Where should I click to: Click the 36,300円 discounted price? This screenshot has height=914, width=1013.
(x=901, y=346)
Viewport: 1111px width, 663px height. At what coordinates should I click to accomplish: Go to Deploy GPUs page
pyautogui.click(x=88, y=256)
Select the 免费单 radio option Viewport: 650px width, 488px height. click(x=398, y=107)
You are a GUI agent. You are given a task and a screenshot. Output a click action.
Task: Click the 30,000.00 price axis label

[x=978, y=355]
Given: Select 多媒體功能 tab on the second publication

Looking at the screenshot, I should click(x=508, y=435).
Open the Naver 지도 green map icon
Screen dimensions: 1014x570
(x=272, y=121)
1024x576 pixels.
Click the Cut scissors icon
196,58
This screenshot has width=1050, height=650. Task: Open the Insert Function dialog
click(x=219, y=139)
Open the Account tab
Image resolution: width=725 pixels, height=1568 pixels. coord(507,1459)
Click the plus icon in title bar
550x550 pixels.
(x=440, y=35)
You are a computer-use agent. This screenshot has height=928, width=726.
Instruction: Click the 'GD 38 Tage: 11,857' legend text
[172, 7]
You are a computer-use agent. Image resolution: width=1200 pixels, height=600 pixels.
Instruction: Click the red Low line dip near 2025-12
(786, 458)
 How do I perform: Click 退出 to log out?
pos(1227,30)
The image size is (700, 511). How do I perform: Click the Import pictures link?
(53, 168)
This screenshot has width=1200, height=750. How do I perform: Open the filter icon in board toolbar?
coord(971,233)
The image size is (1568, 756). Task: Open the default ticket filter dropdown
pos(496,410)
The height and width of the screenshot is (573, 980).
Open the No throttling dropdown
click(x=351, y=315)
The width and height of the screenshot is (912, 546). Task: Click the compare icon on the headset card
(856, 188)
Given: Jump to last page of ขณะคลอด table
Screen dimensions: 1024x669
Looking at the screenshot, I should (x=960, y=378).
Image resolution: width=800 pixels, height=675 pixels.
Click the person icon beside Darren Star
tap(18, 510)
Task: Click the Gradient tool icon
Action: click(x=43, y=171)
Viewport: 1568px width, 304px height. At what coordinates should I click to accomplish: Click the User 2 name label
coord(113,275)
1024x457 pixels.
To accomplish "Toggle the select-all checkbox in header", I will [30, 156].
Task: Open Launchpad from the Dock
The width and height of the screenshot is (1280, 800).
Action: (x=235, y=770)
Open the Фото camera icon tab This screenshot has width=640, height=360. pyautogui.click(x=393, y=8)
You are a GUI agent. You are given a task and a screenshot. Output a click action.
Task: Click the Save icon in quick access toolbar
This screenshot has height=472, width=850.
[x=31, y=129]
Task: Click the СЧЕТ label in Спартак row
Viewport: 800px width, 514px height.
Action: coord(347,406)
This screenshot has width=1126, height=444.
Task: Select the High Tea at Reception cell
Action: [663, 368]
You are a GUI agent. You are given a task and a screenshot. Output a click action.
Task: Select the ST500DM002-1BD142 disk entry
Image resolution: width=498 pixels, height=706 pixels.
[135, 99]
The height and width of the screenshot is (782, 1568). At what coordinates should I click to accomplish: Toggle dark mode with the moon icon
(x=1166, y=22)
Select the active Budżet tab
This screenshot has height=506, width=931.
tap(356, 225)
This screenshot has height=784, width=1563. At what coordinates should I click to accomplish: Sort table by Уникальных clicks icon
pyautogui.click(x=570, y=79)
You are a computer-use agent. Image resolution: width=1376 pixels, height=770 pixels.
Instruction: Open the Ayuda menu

■ ■ ■ ■ ■ ■ ■

» Work task
Starting with the line with "Task: Click the Save" above and going on through the line with "Task: Click the СЧЕТ label in Спартак row", transcribe every line exactly, both ends included, and add nothing.

» Answer to this problem
Task: Click the Save icon in quick access toolbar
This screenshot has height=472, width=850.
[x=31, y=129]
Task: Click the СЧЕТ label in Спартак row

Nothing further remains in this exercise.